Changes delayed until April


Alistair Darling, the chancellor delivered another blow to businesses and shareholder groups by announcing that concessions to ameliorate the impact of changes to the capital gains tax (CGT) regime would be delayed until April this year.

The Treasury said the chancellor intended to press ahead with the reform in April this year, leaving only weeks for any late changes to be digested. The chancellor announced a flat rate 18 per cent CGT in the Pre-Budget Report on October 9 last year, removing taper relief that could be as low as 10 per cent, but quickly accepted modifications would need to be made.
Mr Darling last year assured the CBI employers' at the organisation's conference that he was listening to the vociferous business protests against his Pre-Budget Report decision to implement a single 18 per cent rate of CGT.

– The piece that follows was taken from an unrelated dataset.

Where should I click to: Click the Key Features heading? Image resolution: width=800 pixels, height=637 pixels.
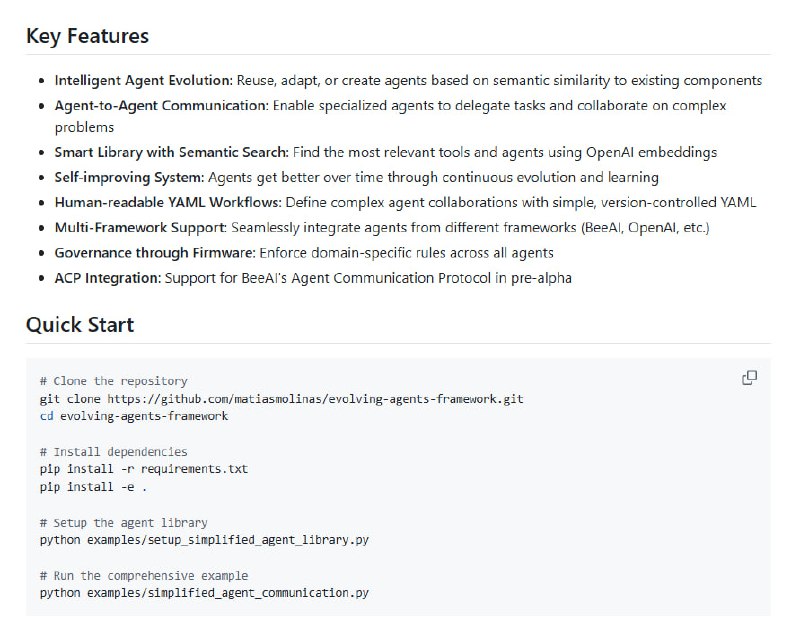[87, 36]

The shareholder lobby group IFS ProShare said the changes planned for April would force an extra 13 per cent tax on shares worth more than £9,200, when they are currently only subject to a 5 per cent tax.

The proposed changes would replace the current system where the tax rate on the sale of business assets is reduced the longer it is held, falling to 10 per cent after two years. Employers warned of a further backlash if the final concessions were not significantly broader than the option, already announced but not officially confirmed, of a £100,000 tax relief for people who sell businesses and retire.

Business owners have warned the continued threat of an 80 per cent tax increase from the 10 per cent rate after two years to 18 per cent was distorting the market.